Hear wild rushing snowmelt: from my tent at 2am: is that a roaring creek or O’Hare runway?
Paddle glassy lakes soon morphed into crazy whitecaps;
Powerful but sleepy rivers perfect for backward sleeping floating.
Portage your bright yellow boats through the woods.
Bathe in the icy water if you dare (one of us will, the other refuses).

5. Drive roads.

Notice the shape and movement of clouds;
Big open expanses of wheat fields, sunflowers, irrigated crop circles, or nothing at all.
Travel boring highways and twisting canyon roads, a million-dollar Colorado highway with no guard rails;
Bumpy dusty unpaved roads.
Honor the truck that makes it all possible.

6. Other duties, as needed.

Feel and embrace whatever weather you have.
Hand-grind the coffee, hang the hammock, suspend the perfect tarp overhang.
Be bear aware: everything smells to a bear—please toss your Grand Teton dishwater in the toilet.
Shower outside thoroughly but carefully without full privacy.

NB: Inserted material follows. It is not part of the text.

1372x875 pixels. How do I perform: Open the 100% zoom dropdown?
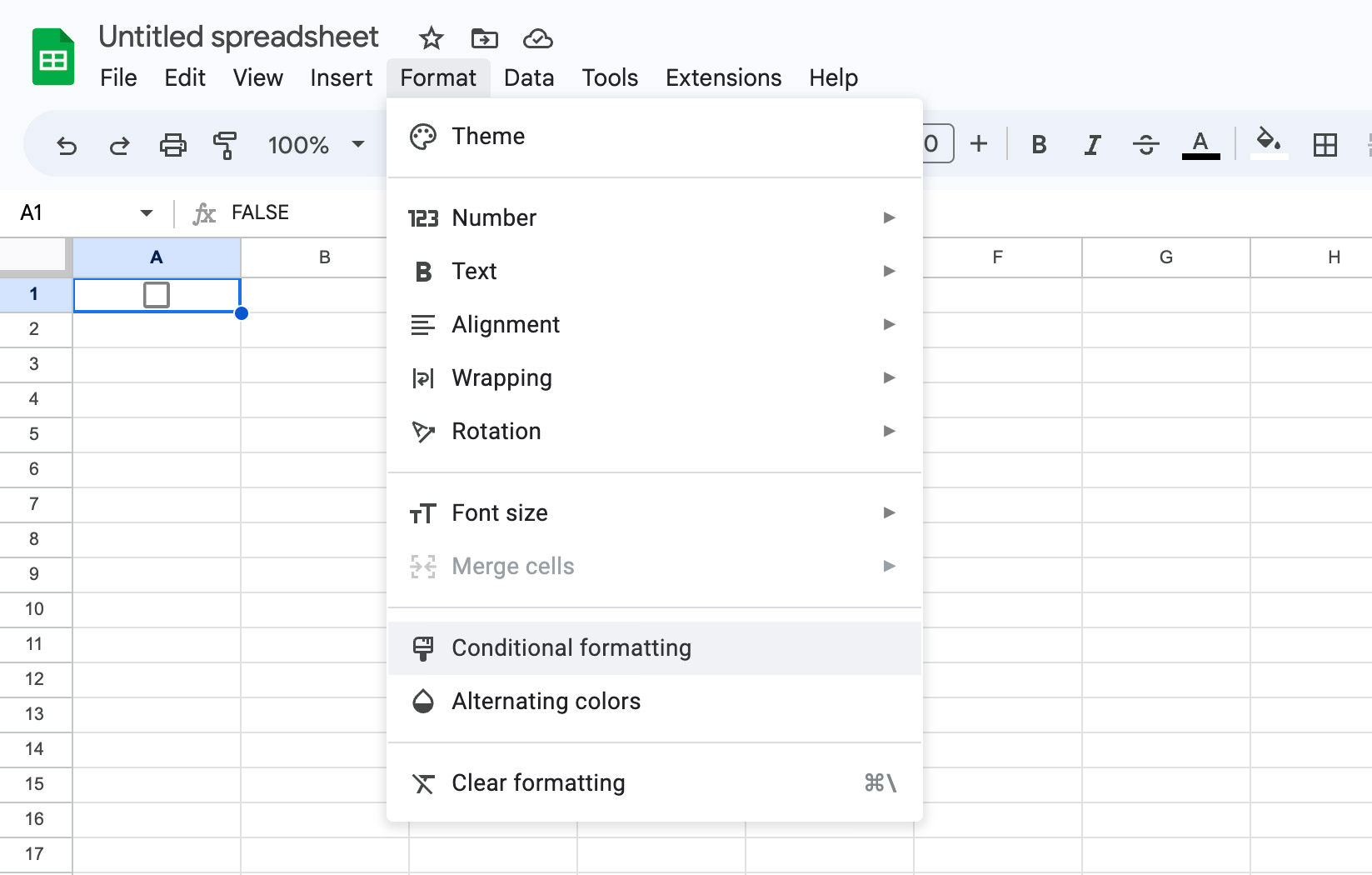click(316, 145)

Smile and celebrate the happiness you see in almost every hiker’s face.
Compare trail notes like 19th century explorers.
Muse long and lovingly about family and friends.
For short bouts, forget the strange noisy old man across the continent.
Love each other more than ever.

8 thoughts on “Ode to Journey”

  1. Oh, how fantastic! Sorry we’re not there with you, but seeing the Tetons vicariously is a good second.